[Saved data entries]
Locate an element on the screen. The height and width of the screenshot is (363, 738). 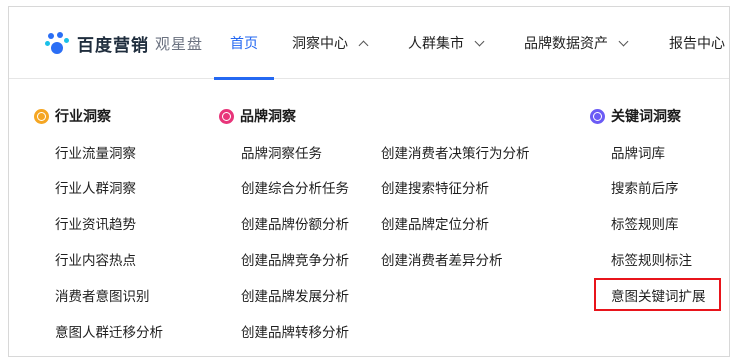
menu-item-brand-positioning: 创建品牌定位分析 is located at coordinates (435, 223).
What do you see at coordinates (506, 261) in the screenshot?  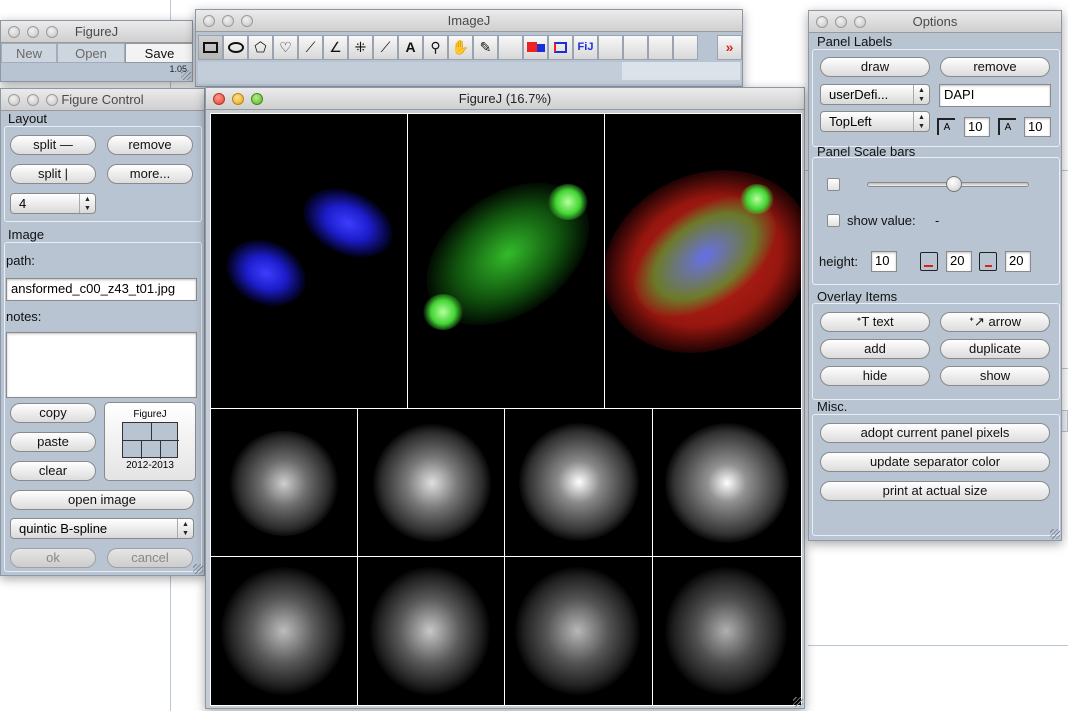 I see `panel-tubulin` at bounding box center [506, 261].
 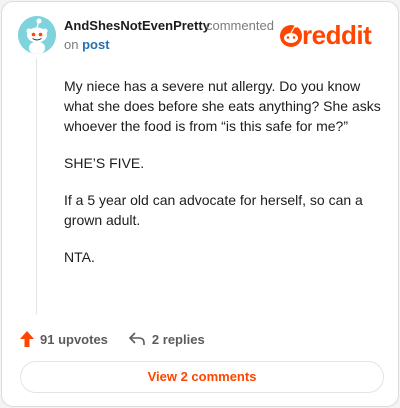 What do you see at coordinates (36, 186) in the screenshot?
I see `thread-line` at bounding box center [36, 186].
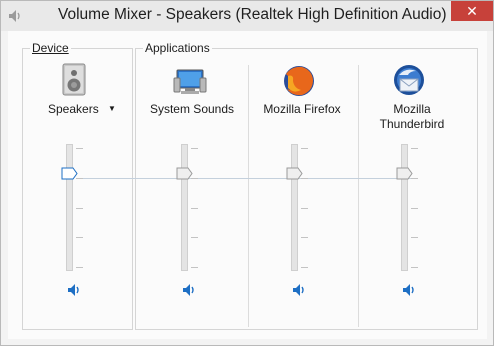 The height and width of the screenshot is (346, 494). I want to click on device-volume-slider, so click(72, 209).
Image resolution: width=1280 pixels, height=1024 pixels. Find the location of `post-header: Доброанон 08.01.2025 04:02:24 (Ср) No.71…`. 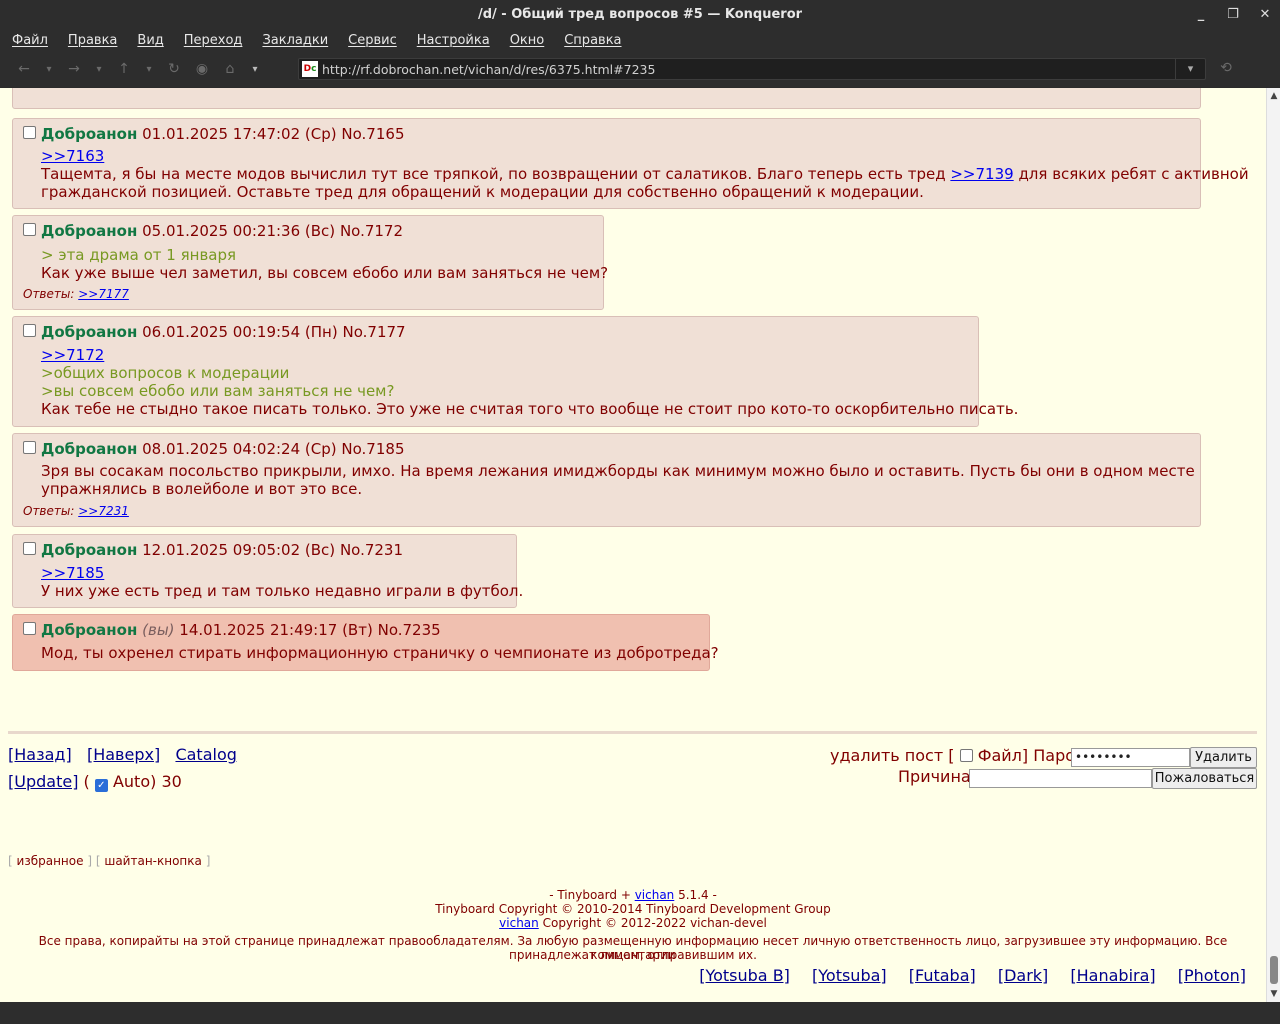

» Activity: Please format the stretch of material from the line containing "What do you see at coordinates (36, 186)" through the end of the material as a numbered list, with nothing else included. Leave the pictures out.

» The answer:
1.   What do you see at coordinates (36, 186) in the screenshot?
2. I see `thread-line` at bounding box center [36, 186].
3.  The height and width of the screenshot is (346, 494). I want to click on device-volume-slider, so click(72, 209).
4. Image resolution: width=1280 pixels, height=1024 pixels. Find the location of `post-header: Доброанон 08.01.2025 04:02:24 (Ср) No.71…`. 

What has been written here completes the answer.